Short answer: the migration tool will fail fast and refuse to continue — and that’s a feature, not a bug.
All serious migration tools do checksum validation.
After a migration is applied
The tool stores metadata in a DB table:
- Flyway →
flyway_schema_history - Liquibase →
DATABASECHANGELOG
That row includes:
- migration identifier (version / changeset id)
- checksum (hash of the file contents)
- execution timestamp
- success flag
When you modify the file later
Example:
-- originally applied
V3__add_email.sql
ALTER TABLE users ADD COLUMN email TEXT;
Later someone edits it:
ALTER TABLE users ADD COLUMN email VARCHAR(255);
On next startup / deploy
- Tool recalculates checksum from the file
- Compares it with the checksum stored in DB
- Mismatch detected
- 🚨 Migration fails immediately
Typical errors:
Flyway:
Validate failed: Migration checksum mismatch for version 3
Liquibase:
Validation Failed: changeset checksum changed
Why tools are so strict (this is the key insight)
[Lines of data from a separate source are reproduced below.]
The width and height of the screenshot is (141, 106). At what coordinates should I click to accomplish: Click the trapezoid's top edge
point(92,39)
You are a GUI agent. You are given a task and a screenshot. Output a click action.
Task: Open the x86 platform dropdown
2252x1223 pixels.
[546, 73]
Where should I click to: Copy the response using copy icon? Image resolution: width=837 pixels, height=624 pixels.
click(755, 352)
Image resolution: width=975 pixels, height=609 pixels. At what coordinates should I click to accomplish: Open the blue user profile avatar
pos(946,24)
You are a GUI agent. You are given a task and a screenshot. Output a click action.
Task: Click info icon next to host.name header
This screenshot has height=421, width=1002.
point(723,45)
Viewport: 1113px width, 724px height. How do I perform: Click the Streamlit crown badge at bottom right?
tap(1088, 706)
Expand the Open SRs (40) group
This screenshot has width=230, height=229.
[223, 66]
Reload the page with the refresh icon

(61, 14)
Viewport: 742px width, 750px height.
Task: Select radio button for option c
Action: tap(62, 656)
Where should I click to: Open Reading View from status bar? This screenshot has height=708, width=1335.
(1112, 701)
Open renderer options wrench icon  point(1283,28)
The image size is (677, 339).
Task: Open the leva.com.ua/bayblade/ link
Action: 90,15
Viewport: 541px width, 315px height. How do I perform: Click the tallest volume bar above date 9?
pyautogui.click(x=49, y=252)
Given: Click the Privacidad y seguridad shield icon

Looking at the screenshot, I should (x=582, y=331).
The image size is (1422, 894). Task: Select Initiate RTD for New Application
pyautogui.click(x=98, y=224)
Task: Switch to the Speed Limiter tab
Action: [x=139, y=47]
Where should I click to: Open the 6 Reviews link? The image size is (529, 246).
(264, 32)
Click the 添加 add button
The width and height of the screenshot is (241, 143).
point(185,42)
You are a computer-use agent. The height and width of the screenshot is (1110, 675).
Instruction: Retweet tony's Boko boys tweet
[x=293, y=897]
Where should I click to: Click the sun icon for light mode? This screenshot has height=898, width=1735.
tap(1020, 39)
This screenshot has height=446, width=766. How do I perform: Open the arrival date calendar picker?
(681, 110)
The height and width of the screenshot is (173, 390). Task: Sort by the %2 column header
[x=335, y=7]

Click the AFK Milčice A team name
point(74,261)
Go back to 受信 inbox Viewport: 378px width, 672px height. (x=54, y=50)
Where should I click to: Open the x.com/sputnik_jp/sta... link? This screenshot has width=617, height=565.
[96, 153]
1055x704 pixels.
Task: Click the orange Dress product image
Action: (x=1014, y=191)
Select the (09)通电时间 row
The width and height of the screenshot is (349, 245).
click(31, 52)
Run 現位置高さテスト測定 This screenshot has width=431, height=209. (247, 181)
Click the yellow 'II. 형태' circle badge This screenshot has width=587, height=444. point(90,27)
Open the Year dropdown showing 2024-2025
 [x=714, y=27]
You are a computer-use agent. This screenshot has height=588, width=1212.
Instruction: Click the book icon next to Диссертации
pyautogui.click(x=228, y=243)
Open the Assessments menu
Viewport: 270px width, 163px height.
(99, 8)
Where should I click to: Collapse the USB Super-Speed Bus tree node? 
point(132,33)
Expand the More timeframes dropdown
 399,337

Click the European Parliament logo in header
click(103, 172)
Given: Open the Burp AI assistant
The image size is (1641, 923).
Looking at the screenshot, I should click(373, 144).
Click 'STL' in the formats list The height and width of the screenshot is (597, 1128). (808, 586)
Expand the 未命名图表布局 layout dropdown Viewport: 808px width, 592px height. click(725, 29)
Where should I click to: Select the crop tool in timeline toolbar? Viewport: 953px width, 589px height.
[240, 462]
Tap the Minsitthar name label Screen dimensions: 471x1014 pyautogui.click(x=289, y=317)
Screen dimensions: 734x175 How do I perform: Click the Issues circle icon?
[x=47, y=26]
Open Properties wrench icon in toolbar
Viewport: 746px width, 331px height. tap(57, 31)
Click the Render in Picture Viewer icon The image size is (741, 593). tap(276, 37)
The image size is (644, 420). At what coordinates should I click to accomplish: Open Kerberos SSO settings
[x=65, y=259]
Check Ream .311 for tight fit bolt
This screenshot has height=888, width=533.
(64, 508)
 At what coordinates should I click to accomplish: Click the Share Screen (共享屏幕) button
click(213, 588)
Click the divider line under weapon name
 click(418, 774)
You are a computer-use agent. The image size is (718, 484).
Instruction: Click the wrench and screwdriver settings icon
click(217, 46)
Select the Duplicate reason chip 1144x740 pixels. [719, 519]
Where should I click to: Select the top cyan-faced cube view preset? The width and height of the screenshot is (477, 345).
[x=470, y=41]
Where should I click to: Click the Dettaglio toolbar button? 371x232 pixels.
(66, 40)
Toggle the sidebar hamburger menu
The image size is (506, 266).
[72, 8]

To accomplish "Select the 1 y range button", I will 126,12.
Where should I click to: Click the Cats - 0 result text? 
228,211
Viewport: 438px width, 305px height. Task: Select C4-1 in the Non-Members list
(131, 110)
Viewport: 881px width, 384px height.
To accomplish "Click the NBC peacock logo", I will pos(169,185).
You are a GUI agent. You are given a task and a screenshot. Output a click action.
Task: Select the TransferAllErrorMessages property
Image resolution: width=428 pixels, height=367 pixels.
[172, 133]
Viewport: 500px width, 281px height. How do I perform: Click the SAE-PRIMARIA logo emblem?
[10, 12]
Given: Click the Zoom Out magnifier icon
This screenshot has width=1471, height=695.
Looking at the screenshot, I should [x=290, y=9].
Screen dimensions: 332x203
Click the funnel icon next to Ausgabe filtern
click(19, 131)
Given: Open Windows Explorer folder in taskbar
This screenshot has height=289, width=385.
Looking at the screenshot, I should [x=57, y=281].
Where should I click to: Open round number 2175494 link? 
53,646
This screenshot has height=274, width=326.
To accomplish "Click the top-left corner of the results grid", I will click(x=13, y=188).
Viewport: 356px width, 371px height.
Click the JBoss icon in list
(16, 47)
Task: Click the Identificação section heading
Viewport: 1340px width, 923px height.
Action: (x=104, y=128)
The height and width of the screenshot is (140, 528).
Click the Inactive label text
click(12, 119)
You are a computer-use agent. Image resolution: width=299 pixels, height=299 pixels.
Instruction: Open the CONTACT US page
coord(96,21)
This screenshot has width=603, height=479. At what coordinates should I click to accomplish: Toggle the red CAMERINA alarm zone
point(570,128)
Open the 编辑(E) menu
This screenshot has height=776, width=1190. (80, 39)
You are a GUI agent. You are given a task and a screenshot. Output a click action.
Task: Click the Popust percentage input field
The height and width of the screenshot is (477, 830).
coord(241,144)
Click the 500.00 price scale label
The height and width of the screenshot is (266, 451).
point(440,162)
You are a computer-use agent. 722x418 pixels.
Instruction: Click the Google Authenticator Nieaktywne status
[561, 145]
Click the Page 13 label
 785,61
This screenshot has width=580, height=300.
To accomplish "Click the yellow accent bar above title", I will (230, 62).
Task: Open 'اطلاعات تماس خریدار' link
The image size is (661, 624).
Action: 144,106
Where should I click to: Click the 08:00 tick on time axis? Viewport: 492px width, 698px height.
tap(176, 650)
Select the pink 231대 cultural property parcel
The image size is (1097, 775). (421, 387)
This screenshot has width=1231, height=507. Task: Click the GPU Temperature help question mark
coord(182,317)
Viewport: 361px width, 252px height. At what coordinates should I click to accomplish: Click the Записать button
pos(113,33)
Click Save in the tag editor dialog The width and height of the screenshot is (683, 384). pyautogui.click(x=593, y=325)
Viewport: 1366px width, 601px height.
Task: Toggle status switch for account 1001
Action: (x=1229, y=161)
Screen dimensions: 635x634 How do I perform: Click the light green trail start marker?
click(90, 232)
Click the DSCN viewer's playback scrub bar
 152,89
Migrations are not scripts — they are historical facts.
Once applied:
- they must be immutable
- changing them means:
- prod ≠ staging ≠ local
- history is rewritten
- state is no longer reproducible
If tools allowed this silently, you’d get schema drift and non-deterministic environments.
What you should do instead (correct practice)
✅ Fix forward
If migration V3 was wrong:
V4__fix_email_column.sql
ALTER TABLE users ALTER COLUMN email TYPE VARCHAR(255);
History stays intact, state is correct.
“But Liquibase allows clearing checksums…”
Yes — and this is where interviewers watch your reaction.
Liquibase escape hatch
liquibase clearCheckSums
This:
- recomputes checksums
- updates
DATABASECHANGELOG
Why this is dangerous
- hides history corruption
- makes environments diverge
- should never be used casually in prod
✅ Acceptable only when:
- change is metadata-only (comments, formatting)
- change was never deployed to prod
- under strict review
Common interview traps ❌
“You can just edit the migration and re-run it.”
🚨 Red flag. That breaks determinism.
“Delete the history table and start fresh.”
🚨🚨 Massive red flag.
Interview-perfect answer (2–3 sentences)
Migration tools store a checksum of each applied migration in a schema history table.
If the migration file is modified later, the checksum no longer matches and the tool fails validation to prevent history corruption.
The correct fix is to add a new migration, not to edit an applied one.
Senior rule to remember
A bad migration is fixed with a new migration, never by rewriting history.